My suggestion would be to wait for the plugin architecture to be developed and then do encryption/decryption as a plugin. That way it leaves things more open for the user to decide what they want to use (example one could have a plugin that uses openssl instead of PGP). IMHO encryption is more of an extension then something that should be added to the core base of the webmail client.

Mark

Bradley Holt wrote:
Sorry, should have thought of this as well in my first e-mail:
<http://pecl.php.net/package/gnupg>. Thoughts on relying on PECL
packages?

--
Bradley Holt

On 2/15/06, Bradley Holt <bradley.holt@gmail.com> wrote:
  
I noticed that support for GPG/PGP encryption was on the RoundCube
roadmap as a planned feature.
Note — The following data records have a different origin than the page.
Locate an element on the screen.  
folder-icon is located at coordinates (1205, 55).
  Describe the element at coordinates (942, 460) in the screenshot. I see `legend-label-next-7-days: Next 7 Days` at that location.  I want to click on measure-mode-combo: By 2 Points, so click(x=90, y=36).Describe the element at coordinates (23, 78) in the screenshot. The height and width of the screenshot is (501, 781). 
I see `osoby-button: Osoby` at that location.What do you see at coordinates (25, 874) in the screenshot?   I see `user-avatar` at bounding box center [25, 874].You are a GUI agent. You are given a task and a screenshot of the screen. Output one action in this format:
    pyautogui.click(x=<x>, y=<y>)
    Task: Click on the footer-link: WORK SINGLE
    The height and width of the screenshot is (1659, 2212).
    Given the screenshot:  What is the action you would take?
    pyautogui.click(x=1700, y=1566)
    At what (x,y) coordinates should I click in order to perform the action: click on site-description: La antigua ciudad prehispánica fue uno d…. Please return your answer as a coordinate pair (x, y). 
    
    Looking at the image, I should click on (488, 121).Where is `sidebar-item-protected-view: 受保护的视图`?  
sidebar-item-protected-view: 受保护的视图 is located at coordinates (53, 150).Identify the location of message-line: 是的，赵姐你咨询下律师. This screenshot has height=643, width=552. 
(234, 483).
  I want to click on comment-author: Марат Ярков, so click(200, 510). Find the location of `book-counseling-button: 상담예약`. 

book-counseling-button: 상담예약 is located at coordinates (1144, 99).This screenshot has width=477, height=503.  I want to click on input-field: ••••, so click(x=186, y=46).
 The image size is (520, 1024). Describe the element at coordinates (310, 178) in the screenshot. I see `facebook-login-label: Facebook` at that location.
I, for one, think this would be an
awesome feature to have in a webmail client. It does bring up some
issues with storing private keys for signing purposes. I guess users
would just have to trust their webmail provider with securing their
private keys.

One possibility would be to implement the feature in two phases:
message encryption first since it relies on public keys only and then
message signing which relies on private keys. This project is
abandoned <http://freshmeat.net/projects/openpgpwebmail/> but might be
able to be gutted and reused for the message encryption portion of the
problem. It looks like it's under the GNU GPL just as RoundCube is so
using code from it shouldn't be a problem.

If I get some time I may try and see if I can graft some GPG/PGP
features in to RoundCube. My initial idea would be to make these
features dependent on GnuPG. Thoughts?